Martino, formerly the manager of Barcelona and Argentina’s national soccer team and who was unveiled as Atlanta United’s new manager on Wednesday, said he will spend the next 100 days building a roster ahead of the expansion club’s inaugural 2017 season. The season will run from March until October with the team playing its home games in $1.5 billion Mercedes-Benz Stadium being constructed downtown.
“I’d like to build a good roster of 28 players who have good qualities and who can face teams of similar level,” he said. “In the next 100 I’d like to install a good philosophy of soccer.”
First things first. Martino, known as “Tata,” doesn’t have to spend time building a staff because he said that is mostly complete. He declined to name them but the will unveiled in the coming weeks. Atlanta United President Darren Eales said at least one assistant will have experience in MLS. Their experience, along with that of Atlanta United Technical Director Carlos Bocanegra and director of soccer operations Paul McDonough, will help Martino understand and navigate the unique rules MLS has for player acquisition.
Those rules have frustrated a few coaches – international and domestic – who have come to the league. When asked what Designated Player, Targeted Allocation Money and the SuperDraft are (which are a few of the means of acquiring players), Martino smiled and answered in Spanish: “It’s the rules that MLS has.”
The mazy rules and salary cap don’t scare Martino, even after three years ago managing a Barcelona team that had the luxury of a seemingly never-ending checkbook and the gravitas to get most players they wanted. Atlanta United has neither the pedigree nor the flexibility because of MLS rules to simply pick and choose players. They must be smart. They must be efficient to fit within the salary cap. Most importantly, they must be right. If a player doesn’t work out, they simply can’t go sign another with a plug-and-play methodology.

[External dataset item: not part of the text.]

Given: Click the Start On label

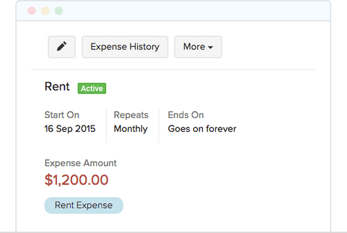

Martino has at least two things working his favor that could make working within MLS’s rules easier. He has experience building clubs and rosters. He led several club teams in Paraguay, including eventually coaching its national team to success, before guiding Newell’s Old Boys, the club he played for in Argentina, from relegation to a championship.
Martino did it by focusing on developing youth, which is something that Eales and Bocanegra also believe in. Atlanta United was the first MLS expansion club to start its academy before its senior team played a game. The team has already signed one of those players, Andrew Carleton, to a contract and there will be a few more, even though Eales said there are no immediate plans to do so.
Martino has attended two of the academy’s training sessions.
“I must say that we must have patience because the academy has just taken off,” Martino said. “I come from a city, a team, Newell’s, where the priority was youth development. It will be the same here at Atlanta United.”
Including Carleton, the club has signed seven players. Martino said on Wednesday that he hasn’t spoken to them, but he is familiar with them, especially Hector Villalba, who is also a native Argentinian.
“He did very well for San Lorenzo,” Martino said. “I hope to have the best version of him in Atlanta.”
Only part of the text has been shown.